Professor Jenkins is quick to point out that if carbon capture in electricity generation does not scale up, this does not mean that all those emissions gains are lost. That’s quite correct: instead, this may simply mean that wind and solar power expands even more than in his forecasts. Obviously, the forecast is also subject to considerable uncertainty — so the exact numbers should not be taken so seriously. However, that does not stop news articles from bandying about numbers from these forecasts, as if they are established matters of fact. Ben Storrow in Politico Pro had an excellent article on the three main climate models assessing the Inflation Reduction Act, and the very considerable uncertainty involved in these forecasts. It is also possible that very pessimistic assumptions about carbon capture would make these forecasted emission reductions far less rosy. Without the models being rerun, it's hard to say anything definitive.
Finally, an important element of these forecasts renews focus on state and local policy, both in zoning and in fiscal policy. To grow at the projected pace, significant non-financial barriers need to be swept out of the way.

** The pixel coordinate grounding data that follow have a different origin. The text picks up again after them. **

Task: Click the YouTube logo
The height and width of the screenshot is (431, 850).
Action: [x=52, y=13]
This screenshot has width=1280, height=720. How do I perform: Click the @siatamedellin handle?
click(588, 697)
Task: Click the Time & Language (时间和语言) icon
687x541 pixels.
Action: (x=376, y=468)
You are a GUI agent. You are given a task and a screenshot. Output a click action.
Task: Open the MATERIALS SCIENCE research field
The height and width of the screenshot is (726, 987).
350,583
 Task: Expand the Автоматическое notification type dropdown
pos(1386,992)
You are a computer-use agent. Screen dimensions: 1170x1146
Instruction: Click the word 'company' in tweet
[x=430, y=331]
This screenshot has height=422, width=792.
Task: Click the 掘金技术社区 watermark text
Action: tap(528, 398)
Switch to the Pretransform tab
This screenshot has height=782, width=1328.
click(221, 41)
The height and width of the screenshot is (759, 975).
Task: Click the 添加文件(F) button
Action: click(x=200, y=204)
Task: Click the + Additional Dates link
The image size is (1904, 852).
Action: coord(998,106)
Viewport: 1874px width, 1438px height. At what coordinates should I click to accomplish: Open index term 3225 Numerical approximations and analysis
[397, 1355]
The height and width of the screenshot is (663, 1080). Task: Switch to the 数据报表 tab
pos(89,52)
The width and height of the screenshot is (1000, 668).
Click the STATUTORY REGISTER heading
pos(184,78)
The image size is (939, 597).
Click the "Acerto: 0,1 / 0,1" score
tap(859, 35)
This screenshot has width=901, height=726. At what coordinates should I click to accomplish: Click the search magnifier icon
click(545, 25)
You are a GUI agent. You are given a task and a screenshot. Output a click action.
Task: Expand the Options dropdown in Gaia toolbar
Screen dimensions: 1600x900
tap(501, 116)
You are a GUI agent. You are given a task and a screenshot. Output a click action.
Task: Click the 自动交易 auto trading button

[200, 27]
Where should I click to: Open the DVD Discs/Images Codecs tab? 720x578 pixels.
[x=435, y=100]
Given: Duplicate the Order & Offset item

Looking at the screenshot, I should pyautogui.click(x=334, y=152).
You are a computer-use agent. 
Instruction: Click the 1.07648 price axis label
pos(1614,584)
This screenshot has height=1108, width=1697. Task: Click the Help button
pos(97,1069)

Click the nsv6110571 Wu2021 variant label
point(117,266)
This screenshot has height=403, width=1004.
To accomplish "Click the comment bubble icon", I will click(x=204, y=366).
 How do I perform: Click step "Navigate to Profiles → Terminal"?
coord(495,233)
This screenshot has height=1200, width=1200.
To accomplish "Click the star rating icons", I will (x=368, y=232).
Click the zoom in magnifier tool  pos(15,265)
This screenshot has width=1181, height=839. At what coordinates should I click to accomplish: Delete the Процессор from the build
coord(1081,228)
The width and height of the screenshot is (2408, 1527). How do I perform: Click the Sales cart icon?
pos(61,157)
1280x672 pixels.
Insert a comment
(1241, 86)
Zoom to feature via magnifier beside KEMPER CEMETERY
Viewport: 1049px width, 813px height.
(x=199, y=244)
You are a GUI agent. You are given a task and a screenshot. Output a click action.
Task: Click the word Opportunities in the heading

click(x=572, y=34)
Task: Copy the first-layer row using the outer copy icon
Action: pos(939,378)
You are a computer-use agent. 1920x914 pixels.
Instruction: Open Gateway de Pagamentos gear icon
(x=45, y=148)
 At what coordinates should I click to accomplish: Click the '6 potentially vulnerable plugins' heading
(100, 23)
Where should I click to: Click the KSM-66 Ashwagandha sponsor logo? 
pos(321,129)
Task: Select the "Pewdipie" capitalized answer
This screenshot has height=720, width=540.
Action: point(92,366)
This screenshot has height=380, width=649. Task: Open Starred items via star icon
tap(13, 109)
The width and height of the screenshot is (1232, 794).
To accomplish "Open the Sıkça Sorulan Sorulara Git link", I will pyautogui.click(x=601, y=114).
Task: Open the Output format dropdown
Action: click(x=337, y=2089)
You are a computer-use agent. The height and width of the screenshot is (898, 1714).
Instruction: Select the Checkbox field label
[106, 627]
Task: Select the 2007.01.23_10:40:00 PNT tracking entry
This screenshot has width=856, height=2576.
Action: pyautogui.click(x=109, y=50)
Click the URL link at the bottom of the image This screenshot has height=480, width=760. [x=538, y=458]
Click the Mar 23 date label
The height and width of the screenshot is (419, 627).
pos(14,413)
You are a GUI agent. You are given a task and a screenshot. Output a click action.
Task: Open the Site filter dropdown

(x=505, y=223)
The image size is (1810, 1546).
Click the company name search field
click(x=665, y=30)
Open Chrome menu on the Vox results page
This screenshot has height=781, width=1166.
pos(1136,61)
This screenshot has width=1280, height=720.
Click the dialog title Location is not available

From land use laws to utility rules and everything in between, there are many reasons why a basic financial incentive to pursue receiving a tax credit may not be enough. In particular, these forecasts involve an unprecedented rate of growth in solar and wind investment. These models also assume that adequate transmission and storage will be built to accommodate whatever renewable energy is generated. This is a herculean assumption — as the modelers themselves will readily tell you.
My point is not that this forecast should be discounted, but rather that local and state actors (both governmental and non-governmental) will need to make these forecasts true. A huge fight is already gearing up over energy policy now that the Inflation Reduction Act is law. Subnational fiscal policy may readily expand in anticipation of being “repaid” by utility customers, and these federal tax credits. Using public investment to speed up these decarbonization investments will become newly attractive, in a post-IRA world. Even if you aren’t particularly interested in climate change as a topic, this big brewing fight at the state and local level will potentially reshape the U.S. economy. The aftermath of the IRA will significantly change the finances of large segments of the private sector and public sector. You may not be interested in climate policy, but climate policy is interested in you.